FNAs were performed in a multidisciplinary pediatric thyroid nodule clinic (Fig. 1). Visits were scheduled for evaluation of a known or suspected thyroid nodule. Sixty minutes prior to each visit, a nurse performed a clinical intake, applied topical eutectic mixture of local anesthetic (lidocaine 2.5%/prilocaine 2.5%) over the anterior neck, and covered it with an adhesive dressing. A clinical evaluation was performed by a pediatric thyroidologist, and ultrasound was performed by a radiologist with expertise in thyroid ultrasonography. A recommendation for FNA was made, if indicated, after joint image review by the thyroidologist and the radiologist. Prior to 2019, FNA was performed for all nodules ≥1 cm in diameter. 10 Subsequently, following the publication of pediatric data regarding sonographic features associated with malignancy, 11 –14 our practice changed to recommend fewer FNAs of sonographically low-risk nodules with significant cystic content.

Clinic workflow for a multidisciplinary pediatric thyroid nodule clinic.

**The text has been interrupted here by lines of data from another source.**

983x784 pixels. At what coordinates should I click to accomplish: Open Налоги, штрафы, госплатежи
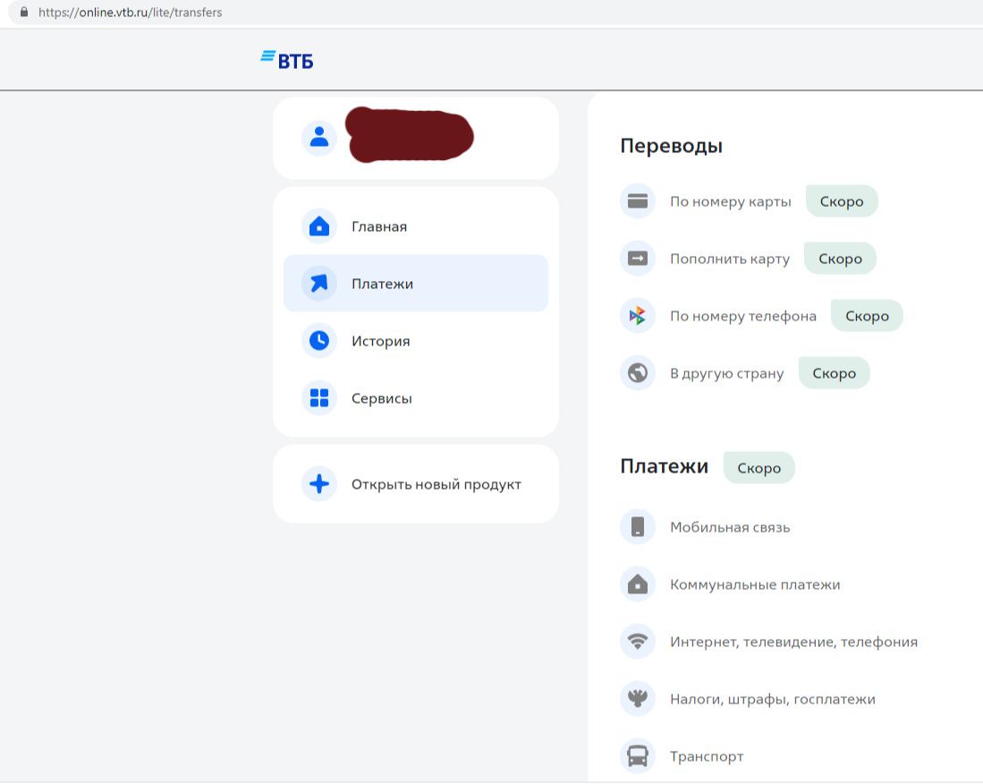pos(772,699)
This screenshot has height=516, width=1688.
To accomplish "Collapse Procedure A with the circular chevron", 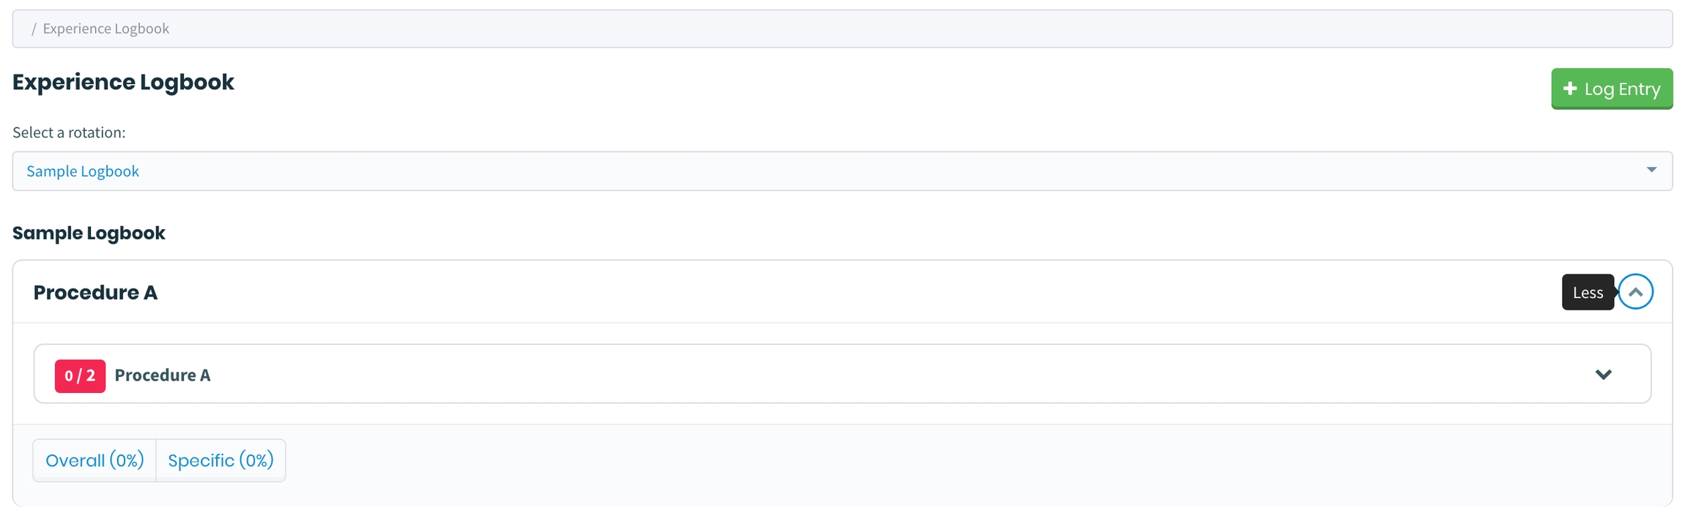I will 1635,292.
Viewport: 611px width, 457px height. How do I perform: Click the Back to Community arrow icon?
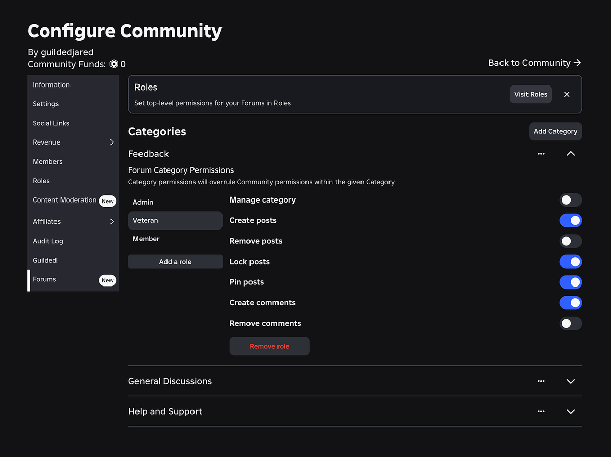(x=578, y=62)
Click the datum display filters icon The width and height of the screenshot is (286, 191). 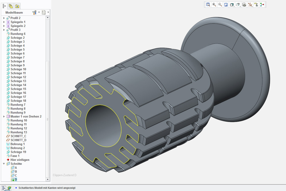(x=250, y=4)
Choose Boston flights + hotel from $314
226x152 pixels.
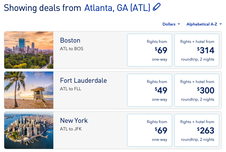197,50
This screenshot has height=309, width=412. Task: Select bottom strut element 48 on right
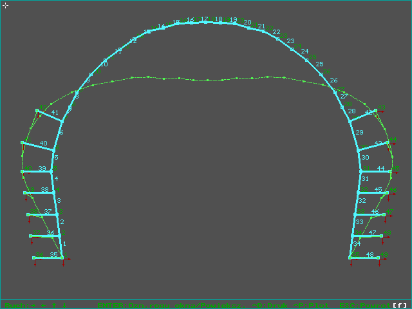point(366,258)
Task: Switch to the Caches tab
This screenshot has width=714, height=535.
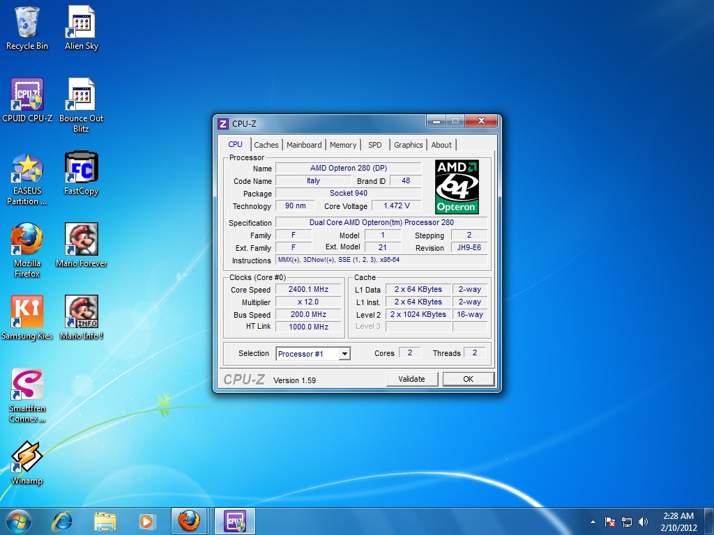Action: 266,145
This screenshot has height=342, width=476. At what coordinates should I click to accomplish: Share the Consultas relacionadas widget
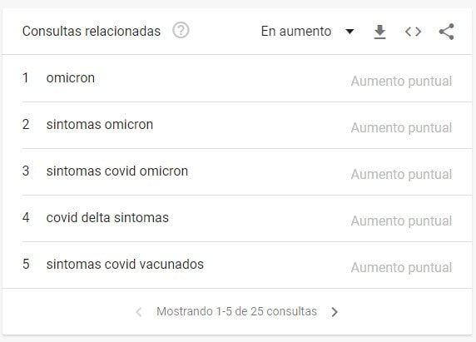point(447,32)
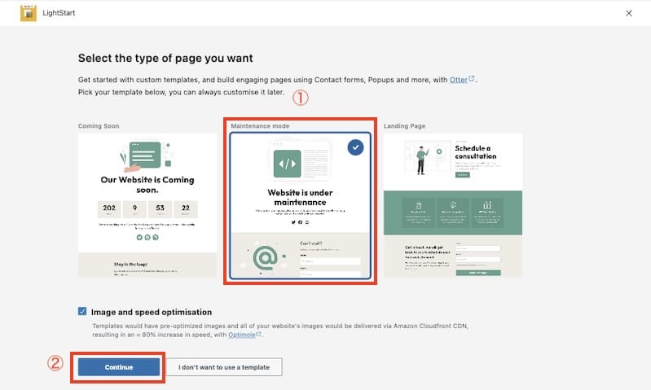Click the blue checkmark badge on Maintenance template
The width and height of the screenshot is (651, 390).
coord(354,147)
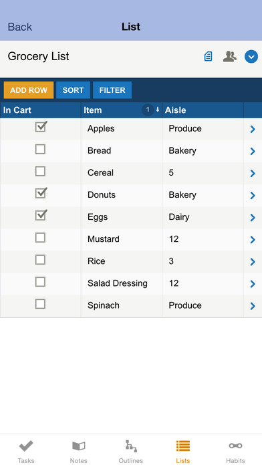This screenshot has width=262, height=465.
Task: Uncheck the Eggs In Cart checkbox
Action: [x=41, y=215]
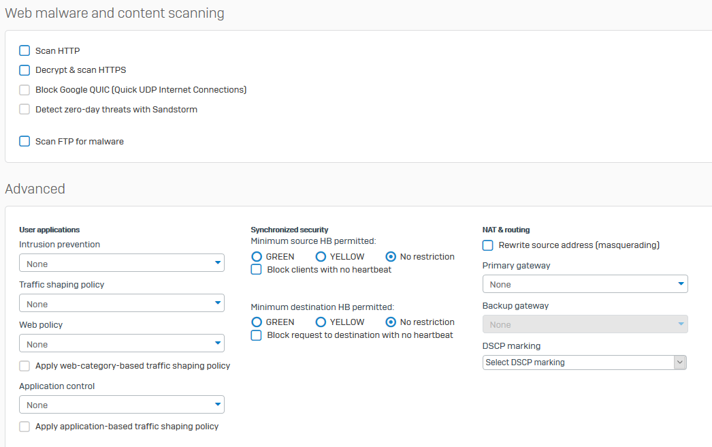Open the Web policy dropdown list
Viewport: 712px width, 447px height.
[122, 343]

If sedation was judged necessary by the physician for safe performance of FNA or was requested by the patient or family, a subsequent visit was scheduled for sedated FNA. Otherwise, FNA was performed at the initial visit. The FNA site was marked, anesthetized with intradermal 1% lidocaine (0.5–1 mL) using a 27–30-gauge needle, and cleaned twice with alcohol before FNA; a full sterile technique was not used. FNA was performed by the thyroidologist using a 5- or 10-mL syringe with a 25-gauge 1.5-inch needle, making three to six passes per nodule with gentle back-pressure on the syringe. Ultrasound guidance was provided by the radiologist using a high-frequency ultrasound probe oriented longitudinally with respect to the needle. Aspirates were processed using a liquid cytology preparation, and cytology was interpreted according to the Bethesda System for Reporting Thyroid Cytopathology. 6 Rapid on-site evaluation (ROSE) of cytology for specimen adequacy was not performed, except in rare cases of repeated nondiagnostic cytology. A parent or family member was present at the bedside throughout the procedure. Behavioral distraction techniques, including use of videos or music, were provided by the thyroidologist or a social worker in collaboration with a parent or family member. 15 In some patients in whom the need for FNA was known in advance, oral lorazepam (0.25–1 mg, 0.005–0.03 mg/kg) was administered 1–2 hours before the procedure.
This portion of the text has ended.